A trunk is what a motorway becomes when it loses one of it's criteria. This usually occurs to US, State, County highways as they move outside the urban areas. Intersections with other roads can occur at grade and/or when ramps are no longer needed to access the road. Usually they remain 4+ lanes and may or may not be divided by a physical median.
A primary road can be a US, State, County Highway or other road that connects two cities or moves traffic from one part of the city to the other. These are the highways that become Main St when they go through a small rural town. They will have traffic signals when they reach more densely populated areas. These are the roads you jump on when the freeway has an accident and you don't want to sit and wait it out.
A secondary road moves traffic within a city. It would service only a certain area within a city.
A tertiary road connects the residential roads to the higher classes: motorway, trunk, primary or secondary.
I hope this clarifys things for some users. I know it's not going to please those who have already used other classification schemes.
thanks,
pete
From: David Lynch <djly...@gmail.com>
To: Talk-us <talk-us@openstreetmap.org>
Sent: Tuesday, February 3, 2009 8:49:26 AM
Subject: Re: [Talk-us] US Highway Classification (Was: directions of ways in MassGIS data)
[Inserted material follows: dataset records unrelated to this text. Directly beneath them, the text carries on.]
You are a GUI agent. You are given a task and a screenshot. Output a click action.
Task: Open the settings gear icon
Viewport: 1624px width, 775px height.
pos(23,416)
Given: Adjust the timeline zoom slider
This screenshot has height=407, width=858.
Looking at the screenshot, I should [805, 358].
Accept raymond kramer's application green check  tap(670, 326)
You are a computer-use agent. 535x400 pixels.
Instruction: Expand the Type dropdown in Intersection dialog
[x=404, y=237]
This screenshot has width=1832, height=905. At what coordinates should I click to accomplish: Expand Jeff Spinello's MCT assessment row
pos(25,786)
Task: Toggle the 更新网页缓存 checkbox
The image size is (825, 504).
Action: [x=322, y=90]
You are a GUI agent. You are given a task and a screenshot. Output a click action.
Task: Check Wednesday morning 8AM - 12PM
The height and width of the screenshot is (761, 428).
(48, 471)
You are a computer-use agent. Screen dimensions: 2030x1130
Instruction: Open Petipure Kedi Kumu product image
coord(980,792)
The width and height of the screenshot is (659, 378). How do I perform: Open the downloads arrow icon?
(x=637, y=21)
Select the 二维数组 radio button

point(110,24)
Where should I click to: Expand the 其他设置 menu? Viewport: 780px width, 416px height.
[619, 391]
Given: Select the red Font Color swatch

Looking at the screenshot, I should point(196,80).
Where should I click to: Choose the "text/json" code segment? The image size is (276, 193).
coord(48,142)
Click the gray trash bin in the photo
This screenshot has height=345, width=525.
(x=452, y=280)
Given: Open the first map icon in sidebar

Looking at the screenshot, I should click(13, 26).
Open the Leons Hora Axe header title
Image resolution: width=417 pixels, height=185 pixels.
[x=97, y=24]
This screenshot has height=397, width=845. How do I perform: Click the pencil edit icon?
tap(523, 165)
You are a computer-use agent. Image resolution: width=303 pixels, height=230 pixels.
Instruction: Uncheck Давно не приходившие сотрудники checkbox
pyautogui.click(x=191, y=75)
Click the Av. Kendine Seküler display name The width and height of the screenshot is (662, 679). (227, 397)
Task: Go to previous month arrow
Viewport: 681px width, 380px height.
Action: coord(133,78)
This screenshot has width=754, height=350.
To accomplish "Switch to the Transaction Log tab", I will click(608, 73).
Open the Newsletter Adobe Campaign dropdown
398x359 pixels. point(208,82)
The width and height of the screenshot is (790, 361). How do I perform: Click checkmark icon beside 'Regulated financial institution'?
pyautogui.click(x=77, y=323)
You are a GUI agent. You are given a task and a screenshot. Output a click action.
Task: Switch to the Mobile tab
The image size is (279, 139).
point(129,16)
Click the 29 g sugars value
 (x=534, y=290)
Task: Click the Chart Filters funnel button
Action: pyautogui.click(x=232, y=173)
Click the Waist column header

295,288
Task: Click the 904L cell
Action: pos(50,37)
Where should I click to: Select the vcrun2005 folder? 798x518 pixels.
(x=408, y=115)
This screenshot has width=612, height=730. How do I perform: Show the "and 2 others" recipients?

What I've tended to do in my part of Texas is:
Motorway - two or more consecutive intersections with grade separation and no driveways, or any interstate (some very rural locations do have the occasional turn off directly from the main travel lanes)
Trunk - US highways without any other reason to classify them up or down and high speed divided roads with relatively few crossings and an occasional grade separation
Primary - State highways, US highways running near and parallel to a motorway, and wide, heavily-traveled urban/suburban streets
Secondary - Other state highways (farm-to-market roads, loops, spurs) and major city streets
Tertiary - Residential collector streets, some rural roads that are in good condition and connect to classified highways, and service roads running parallel to a motorway.
We need a detailed road classification chart on the US wiki page to straighten all of this out ! Maybe I'll find the time to get working on that one of these days... I think I'm also having trouble making the OSM road classification system do everything I want it to.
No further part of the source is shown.